[Excerpted text]
Slowdown copying data between kernel versions 4.19 and 5.15

Thu Jun 29 06:09:47 PDT 2023

On 2023-06-28 22:38, Havens, Austin wrote:
> 
> <Friday, June 23, 2023 14:30 PM PDT, Austin Havens (Anritsu)>
>> Hi all,
>> In the process of updating our kernel from 4.19 to 5.15 we noticed a slowdown when copying data.  We are using  Zynqmp 9EG SoCs and basically following the Xilinx/AMD release branches (though a bit behind).  I did some sample based profiling with perf, and it showed that a lot of the time was in __arch_copy_from_user, and since the amount of data getting copied is the same, it seems like it is spending more time in each __arch_copy_from_user call.
>>
>   >I made  a test program to replicate the issue and here is what I see (i used the same binary on both versions to rule out differences from the compiler).
>>
>> root at smudge:/tmp# uname -a
>> Linux smudge 4.19.0-xilinx-v2019.1 #1 SMP PREEMPT Thu May 18 04:01:27 UTC 2023 aarch64 aarch64 aarch64 GNU/Linux
>> root at smudge:/tmp# perf stat -einstructions -ecycles -e ld_dep_stall -e read_alloc -e dTLB-load-misses /mnt/usrroot/test_copy
>>
>>   Performance counter stats for '/mnt/usrroot/test_copy':
>>
>>            13202623      instructions              #    0.25  insn per cycle
>>            52947780      cycles
>>            37588761      ld_dep_stall
>>               16301      read_alloc
>>                1660      dTLB-load-misses
>>
>>         0.044990363 seconds time elapsed
>>
>>        0.004092000 seconds user
>>         0.040920000 seconds sys
>>
>> root at ahraptor:/tmp# uname -a
>> Linux ahraptor 5.15.36-xilinx-v2022.1 #1 SMP PREEMPT Mon Apr 10 22:46:16 UTC 2023 aarch64 aarch64 aarch64 GNU/Linux
>> root at ahraptor:/tmp# perf stat -einstructions -ecycles -e ld_dep_stall -e read_alloc -e dTLB-load-misses /mnt/usrroot/test_copy
>>
>>   Performance counter stats for '/mnt/usrroot/test_copy':
>>
>>           11625888      instructions              #    0.14  insn per cycle
>>            83135040      cycles
>>            69833562      ld_dep_stall
>>               27948      read_alloc
>>                3367      dTLB-load-misses
>>
>>         0.070537894 seconds time elapsed
>>
>>         0.004165000 seconds user
>>         0.066643000 seconds sys
>>
> 
>> After some investigation I am guessing the issue is either in the iovector iteration changes (around https://elixir.bootlin.com/linux/v5.15/source/lib/iov_iter.c#L922 ) or the lower level changes in arch/arm64/lib/copy_from_user.S, but I am pretty out of my depth so it is just speculation.

[Data lines]
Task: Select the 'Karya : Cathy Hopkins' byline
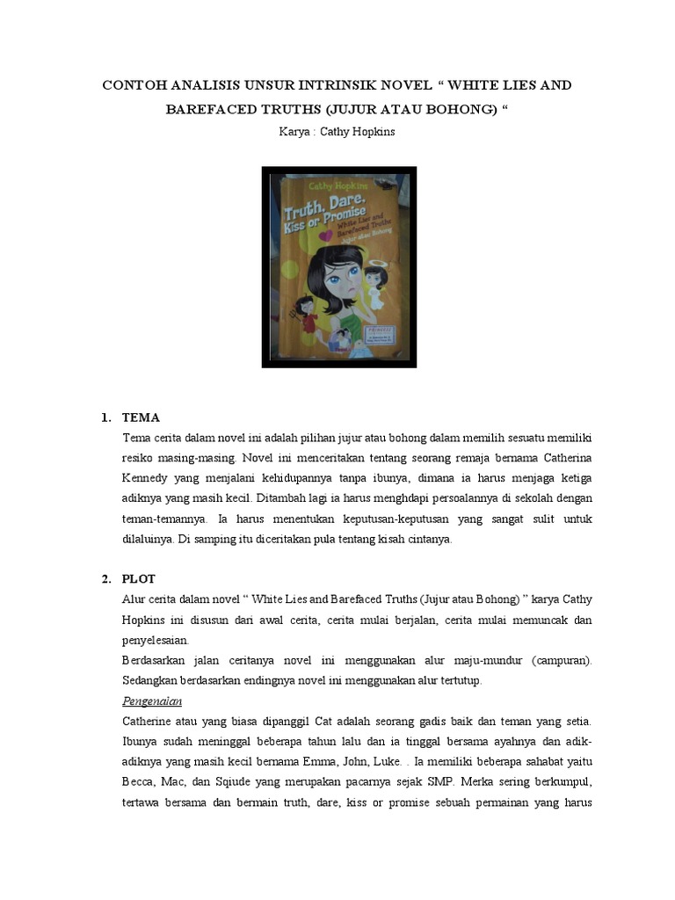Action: pos(337,133)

[Set of tasks]
• 1. Answer these from the kernel slowdown thread, one line each:
(a) Which SoCs does the team use?
(b) On the 4.19 kernel, how many seconds of time elapsed for the test program?
(c) On the 5.15 kernel, how many dTLB-load-misses were counted?
• 2. Repeat the part of the kernel slowdown thread that begins at the words "On 2023-06-28 22:38, Havens, Austin" and stops after "from the compiler).".

[Final answers]
• 1.
(a) Zynqmp 9EG SoCs
(b) 0.044990363 seconds
(c) 3367

• 2.
On 2023-06-28 22:38, Havens, Austin wrote:
> 
> <Friday, June 23, 2023 14:30 PM PDT, Austin Havens (Anritsu)>
>> Hi all,
>> In the process of updating our kernel from 4.19 to 5.15 we noticed a slowdown when copying data.  We are using  Zynqmp 9EG SoCs and basically following the Xilinx/AMD release branches (though a bit behind).  I did some sample based profiling with perf, and it showed that a lot of the time was in __arch_copy_from_user, and since the amount of data getting copied is the same, it seems like it is spending more time in each __arch_copy_from_user call.
>>
>   >I made  a test program to replicate the issue and here is what I see (i used the same binary on both versions to rule out differences from the compiler).